What you have to do:
Copy exactly, and only, the lines that start at the line containing "This screenshot has height=841, width=1074." and end at the last line of the material below.

● ● ● ● ● ● ●

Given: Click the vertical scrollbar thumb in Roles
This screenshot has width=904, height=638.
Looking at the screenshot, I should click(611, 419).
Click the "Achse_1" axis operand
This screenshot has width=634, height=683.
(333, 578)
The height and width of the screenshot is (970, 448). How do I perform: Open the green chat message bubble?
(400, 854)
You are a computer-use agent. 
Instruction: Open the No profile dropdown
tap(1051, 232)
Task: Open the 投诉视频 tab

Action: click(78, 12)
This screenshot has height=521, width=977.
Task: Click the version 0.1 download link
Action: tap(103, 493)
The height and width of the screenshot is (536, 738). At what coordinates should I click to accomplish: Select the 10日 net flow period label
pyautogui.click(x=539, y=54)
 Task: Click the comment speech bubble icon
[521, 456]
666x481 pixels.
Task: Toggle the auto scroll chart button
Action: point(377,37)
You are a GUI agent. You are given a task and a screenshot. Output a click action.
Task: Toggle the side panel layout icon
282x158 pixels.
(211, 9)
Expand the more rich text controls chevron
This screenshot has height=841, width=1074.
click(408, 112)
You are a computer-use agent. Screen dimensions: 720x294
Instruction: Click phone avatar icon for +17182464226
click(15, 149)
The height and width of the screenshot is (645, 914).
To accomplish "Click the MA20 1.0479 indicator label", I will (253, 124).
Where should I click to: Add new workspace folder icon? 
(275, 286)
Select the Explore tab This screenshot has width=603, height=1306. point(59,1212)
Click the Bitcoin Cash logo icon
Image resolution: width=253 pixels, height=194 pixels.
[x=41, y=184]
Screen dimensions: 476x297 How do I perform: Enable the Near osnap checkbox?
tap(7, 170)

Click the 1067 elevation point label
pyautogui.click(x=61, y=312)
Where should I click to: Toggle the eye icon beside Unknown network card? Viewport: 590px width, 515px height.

● ● ● ● ● ● ●

Response area:
This screenshot has height=841, width=1074.
click(408, 112)
You are a computer-use agent. Screen dimensions: 720x294
Instruction: Click phone avatar icon for +17182464226
click(15, 149)
The height and width of the screenshot is (645, 914).
To accomplish "Click the MA20 1.0479 indicator label", I will (253, 124).
Where should I click to: Add new workspace folder icon? 
(275, 286)
Select the Explore tab This screenshot has width=603, height=1306. point(59,1212)
Click the Bitcoin Cash logo icon
Image resolution: width=253 pixels, height=194 pixels.
[x=41, y=184]
Screen dimensions: 476x297 How do I perform: Enable the Near osnap checkbox?
tap(7, 170)

Click the 1067 elevation point label
pyautogui.click(x=61, y=312)
Where should I click to: Toggle the eye icon beside Unknown network card? Viewport: 590px width, 515px height.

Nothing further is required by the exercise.